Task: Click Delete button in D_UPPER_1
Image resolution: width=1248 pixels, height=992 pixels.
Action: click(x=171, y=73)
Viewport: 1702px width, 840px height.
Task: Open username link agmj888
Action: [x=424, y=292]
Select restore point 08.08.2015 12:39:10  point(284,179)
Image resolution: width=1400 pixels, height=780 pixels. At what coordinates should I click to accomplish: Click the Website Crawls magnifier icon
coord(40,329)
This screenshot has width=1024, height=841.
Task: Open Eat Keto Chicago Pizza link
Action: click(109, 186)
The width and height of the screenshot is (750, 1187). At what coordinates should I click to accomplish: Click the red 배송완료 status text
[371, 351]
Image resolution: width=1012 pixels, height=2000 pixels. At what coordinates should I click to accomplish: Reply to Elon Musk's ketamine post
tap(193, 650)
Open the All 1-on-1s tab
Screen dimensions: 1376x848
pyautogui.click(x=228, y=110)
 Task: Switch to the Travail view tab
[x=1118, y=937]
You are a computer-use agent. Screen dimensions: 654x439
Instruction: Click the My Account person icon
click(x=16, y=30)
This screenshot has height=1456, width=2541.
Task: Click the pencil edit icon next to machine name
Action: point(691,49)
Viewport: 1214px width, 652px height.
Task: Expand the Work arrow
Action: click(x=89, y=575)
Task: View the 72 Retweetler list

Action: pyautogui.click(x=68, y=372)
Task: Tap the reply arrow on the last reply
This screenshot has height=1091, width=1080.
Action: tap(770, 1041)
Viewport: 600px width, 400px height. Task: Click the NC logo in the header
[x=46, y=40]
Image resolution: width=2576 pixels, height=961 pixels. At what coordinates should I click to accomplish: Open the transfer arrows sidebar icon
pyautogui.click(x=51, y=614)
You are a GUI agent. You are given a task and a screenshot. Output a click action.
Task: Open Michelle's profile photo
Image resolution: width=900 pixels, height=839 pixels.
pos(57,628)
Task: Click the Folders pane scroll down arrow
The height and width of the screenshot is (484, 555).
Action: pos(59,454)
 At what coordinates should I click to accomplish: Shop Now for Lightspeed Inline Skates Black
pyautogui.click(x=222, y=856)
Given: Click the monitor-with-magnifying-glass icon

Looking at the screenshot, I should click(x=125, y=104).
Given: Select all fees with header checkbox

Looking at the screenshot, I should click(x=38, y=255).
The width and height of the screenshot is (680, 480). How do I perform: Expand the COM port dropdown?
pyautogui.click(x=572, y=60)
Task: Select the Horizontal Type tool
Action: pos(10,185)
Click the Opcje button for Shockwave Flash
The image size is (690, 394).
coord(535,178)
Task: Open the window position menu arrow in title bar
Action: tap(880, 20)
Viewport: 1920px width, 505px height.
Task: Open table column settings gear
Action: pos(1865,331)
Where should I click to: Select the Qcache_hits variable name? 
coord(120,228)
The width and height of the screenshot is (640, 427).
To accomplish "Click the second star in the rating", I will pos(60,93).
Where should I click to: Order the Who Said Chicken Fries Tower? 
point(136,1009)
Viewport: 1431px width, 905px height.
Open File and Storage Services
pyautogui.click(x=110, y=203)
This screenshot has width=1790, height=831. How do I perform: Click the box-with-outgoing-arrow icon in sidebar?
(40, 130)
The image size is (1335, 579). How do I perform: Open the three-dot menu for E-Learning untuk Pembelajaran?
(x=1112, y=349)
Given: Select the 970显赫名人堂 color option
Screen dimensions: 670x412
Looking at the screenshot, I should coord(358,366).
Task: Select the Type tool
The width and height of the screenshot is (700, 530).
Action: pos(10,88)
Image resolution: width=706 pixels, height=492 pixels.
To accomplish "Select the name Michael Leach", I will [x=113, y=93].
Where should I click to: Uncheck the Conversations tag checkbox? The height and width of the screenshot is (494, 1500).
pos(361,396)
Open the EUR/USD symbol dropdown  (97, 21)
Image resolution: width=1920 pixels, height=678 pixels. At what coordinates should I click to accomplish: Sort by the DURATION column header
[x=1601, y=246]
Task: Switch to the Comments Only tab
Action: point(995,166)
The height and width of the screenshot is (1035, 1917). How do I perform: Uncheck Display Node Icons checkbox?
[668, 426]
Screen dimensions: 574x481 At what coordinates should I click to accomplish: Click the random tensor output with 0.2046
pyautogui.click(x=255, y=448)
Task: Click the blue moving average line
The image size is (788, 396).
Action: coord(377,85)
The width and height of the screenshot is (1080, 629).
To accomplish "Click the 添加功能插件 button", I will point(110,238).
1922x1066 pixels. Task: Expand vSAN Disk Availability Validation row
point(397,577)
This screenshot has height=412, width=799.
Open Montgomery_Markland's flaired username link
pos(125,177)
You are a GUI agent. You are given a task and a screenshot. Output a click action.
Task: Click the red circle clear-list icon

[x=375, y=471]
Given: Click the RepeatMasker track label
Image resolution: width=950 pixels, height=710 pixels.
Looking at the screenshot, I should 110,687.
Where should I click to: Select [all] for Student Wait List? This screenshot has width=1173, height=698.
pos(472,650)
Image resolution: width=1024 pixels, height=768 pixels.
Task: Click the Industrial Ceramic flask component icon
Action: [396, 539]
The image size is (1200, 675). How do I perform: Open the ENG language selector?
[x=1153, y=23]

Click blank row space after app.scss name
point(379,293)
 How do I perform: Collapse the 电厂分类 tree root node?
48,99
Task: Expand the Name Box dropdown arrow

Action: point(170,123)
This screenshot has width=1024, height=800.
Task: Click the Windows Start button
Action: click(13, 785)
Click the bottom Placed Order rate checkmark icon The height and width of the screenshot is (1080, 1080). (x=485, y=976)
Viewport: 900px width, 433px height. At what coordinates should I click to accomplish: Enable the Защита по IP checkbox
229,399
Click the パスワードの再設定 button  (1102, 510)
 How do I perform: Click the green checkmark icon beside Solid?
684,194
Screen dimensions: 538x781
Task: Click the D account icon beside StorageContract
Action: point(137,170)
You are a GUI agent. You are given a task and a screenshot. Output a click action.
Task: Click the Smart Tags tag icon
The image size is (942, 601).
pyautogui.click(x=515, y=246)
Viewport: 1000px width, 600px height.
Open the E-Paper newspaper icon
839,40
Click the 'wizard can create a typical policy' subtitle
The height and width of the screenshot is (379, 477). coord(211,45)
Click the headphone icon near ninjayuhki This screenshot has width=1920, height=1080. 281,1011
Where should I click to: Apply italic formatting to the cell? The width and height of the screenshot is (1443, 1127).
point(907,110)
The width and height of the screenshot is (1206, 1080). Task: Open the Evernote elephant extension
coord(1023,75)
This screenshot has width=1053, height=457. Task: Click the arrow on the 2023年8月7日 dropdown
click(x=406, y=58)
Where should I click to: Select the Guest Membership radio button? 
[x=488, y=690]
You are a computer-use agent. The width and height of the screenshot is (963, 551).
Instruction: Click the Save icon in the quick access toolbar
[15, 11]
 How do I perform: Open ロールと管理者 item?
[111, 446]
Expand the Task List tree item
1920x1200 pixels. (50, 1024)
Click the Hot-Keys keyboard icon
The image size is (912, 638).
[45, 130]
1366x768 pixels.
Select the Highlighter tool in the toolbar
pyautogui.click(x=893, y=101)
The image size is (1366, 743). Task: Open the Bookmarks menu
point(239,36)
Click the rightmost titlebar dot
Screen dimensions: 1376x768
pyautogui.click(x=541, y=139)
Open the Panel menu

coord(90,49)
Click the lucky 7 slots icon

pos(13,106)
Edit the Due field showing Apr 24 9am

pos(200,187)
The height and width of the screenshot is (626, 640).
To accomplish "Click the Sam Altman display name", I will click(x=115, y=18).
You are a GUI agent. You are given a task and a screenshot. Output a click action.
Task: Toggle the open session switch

= = = = = = =

• _Prompt_
Your answer should be the lines of the records that include the word "computer".

• _Written answer_
You are a computer-use agent. Screen dimensions: 654x439
You are a computer-use agent. The width and height of the screenshot is (963, 551).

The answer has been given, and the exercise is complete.